━━ RECORDS SUPPLIED

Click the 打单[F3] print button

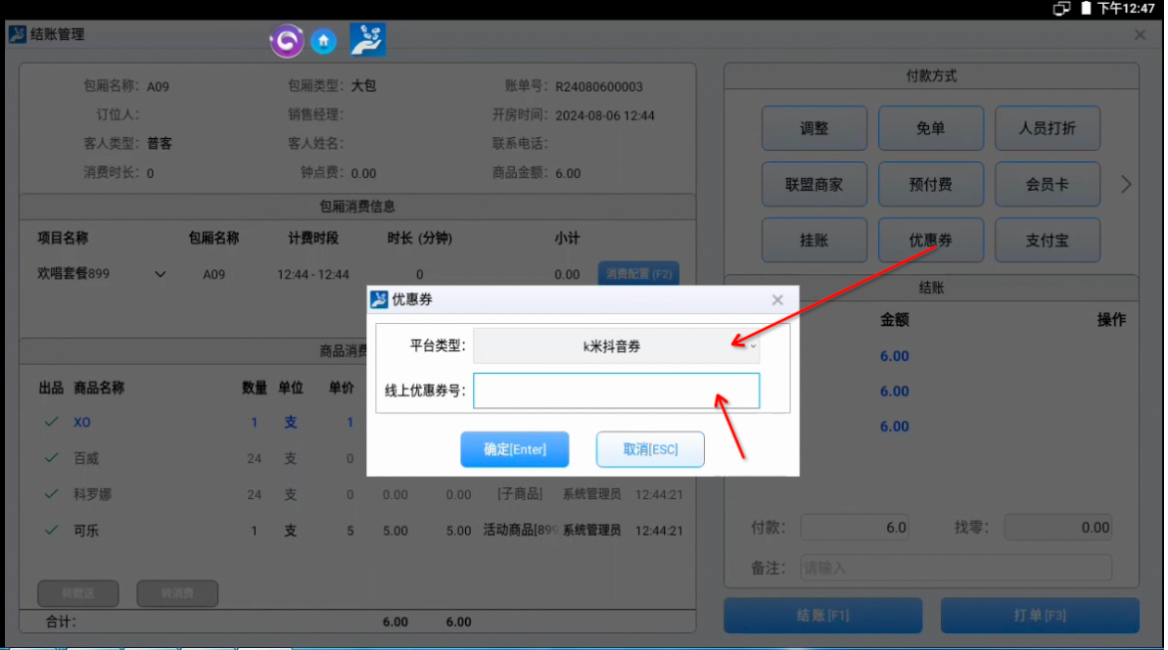pos(1040,615)
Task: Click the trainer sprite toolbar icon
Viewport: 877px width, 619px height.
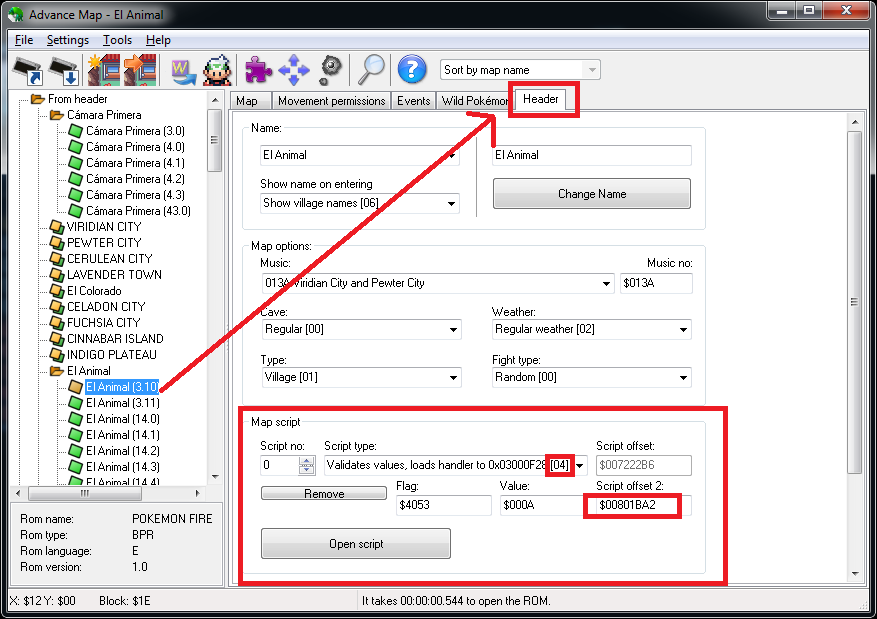Action: tap(218, 70)
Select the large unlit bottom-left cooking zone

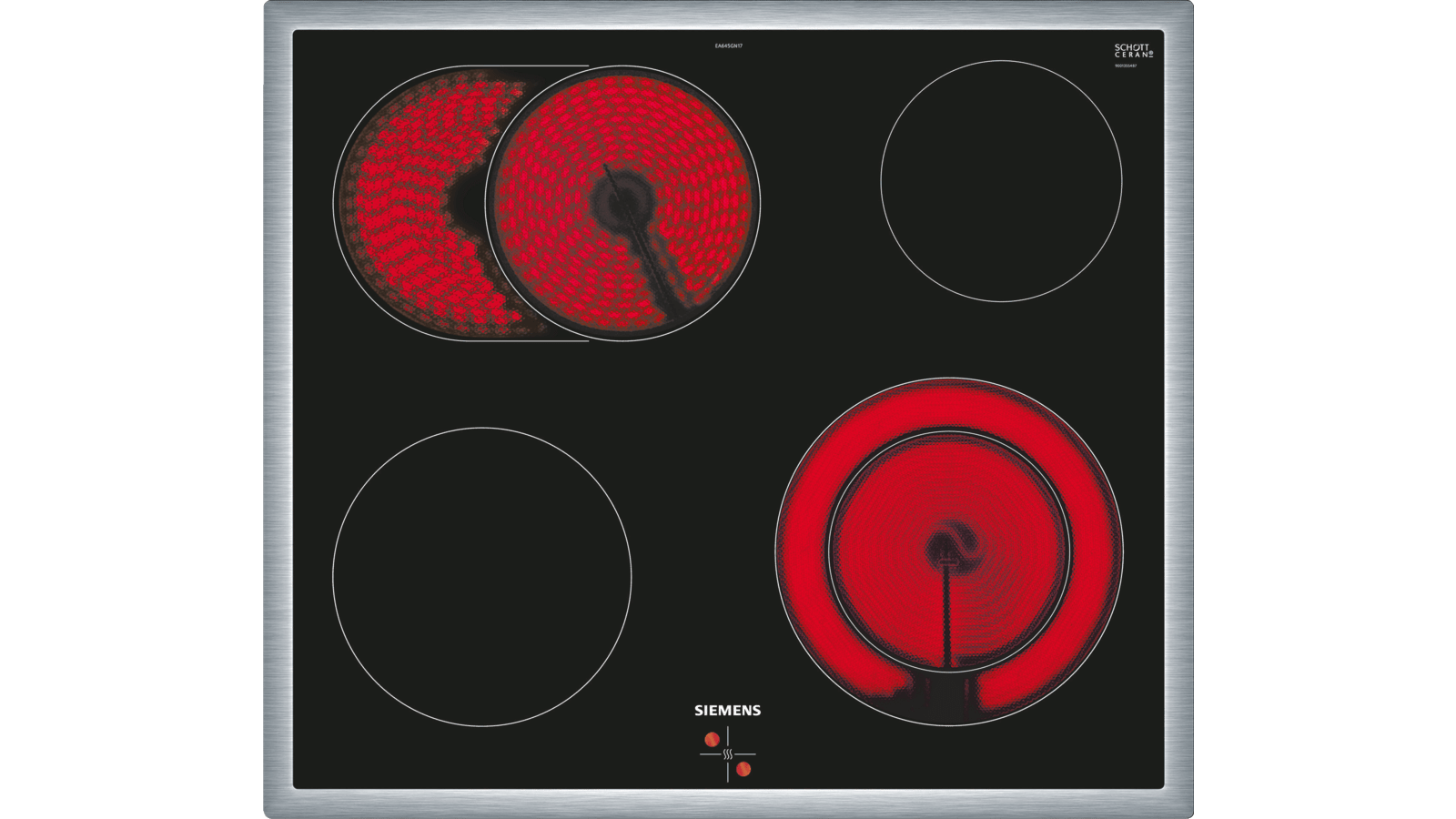(x=481, y=576)
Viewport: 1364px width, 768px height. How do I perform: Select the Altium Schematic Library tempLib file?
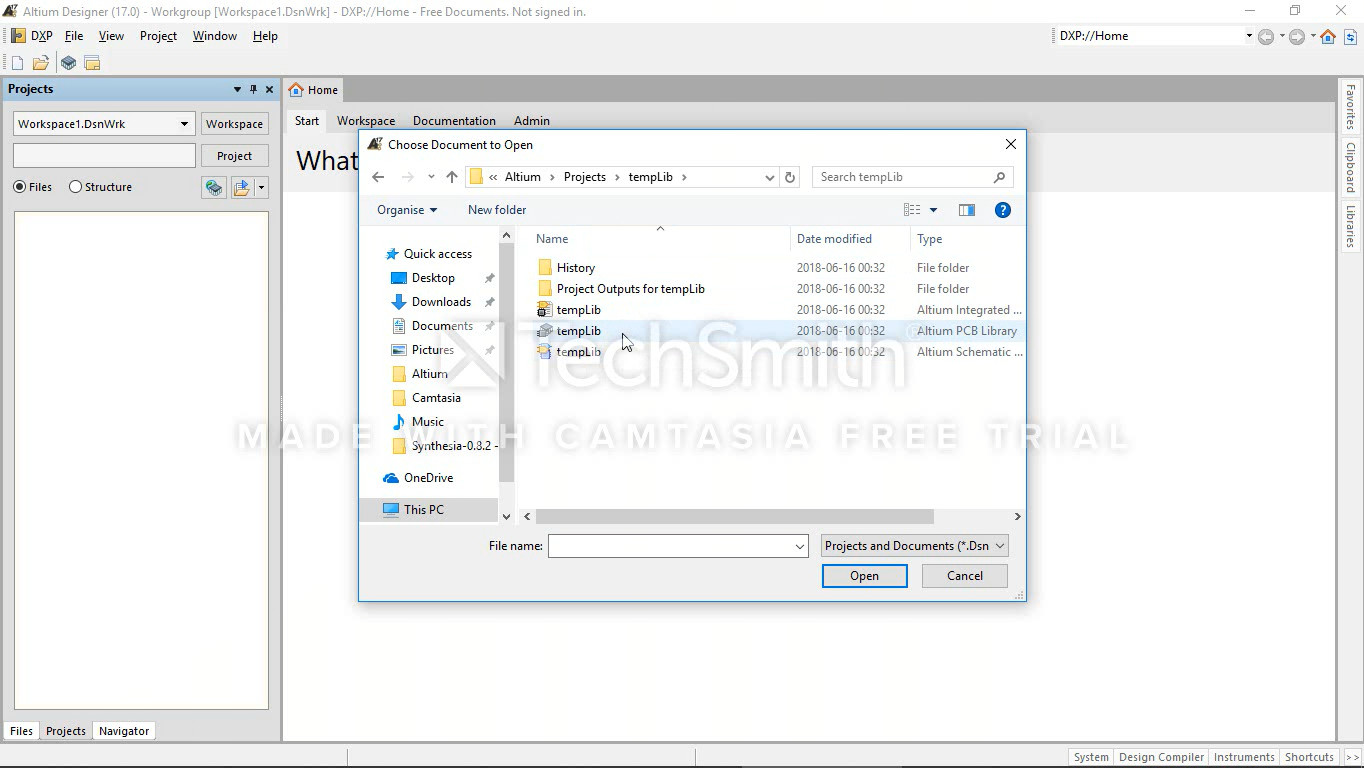pyautogui.click(x=578, y=352)
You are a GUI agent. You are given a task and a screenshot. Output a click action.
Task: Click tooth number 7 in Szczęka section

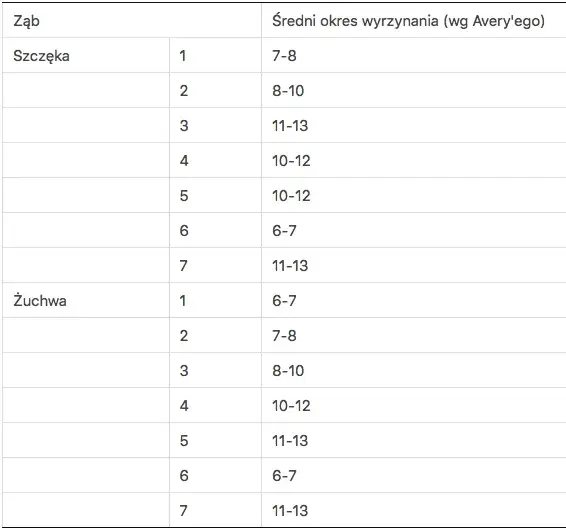click(x=184, y=266)
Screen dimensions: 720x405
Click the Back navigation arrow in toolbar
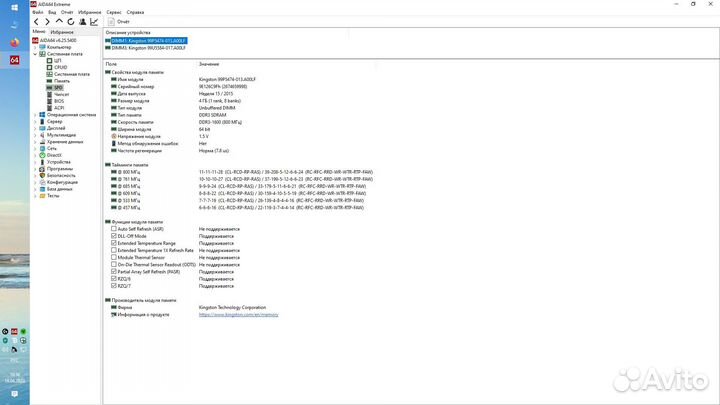click(x=37, y=21)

━━━━

Without the pictures, give again exactly the lines above starting at the line containing "Select the large" and ending at the line containing "You are a GUI".

▶ [SOLUTION TO THIS TASK]:
Select the large unlit bottom-left cooking zone

(x=481, y=576)
Viewport: 1364px width, 768px height. How do I perform: Select the Altium Schematic Library tempLib file?
pyautogui.click(x=578, y=352)
You are a GUI agent. You are given a task and a screenshot. Output a click action.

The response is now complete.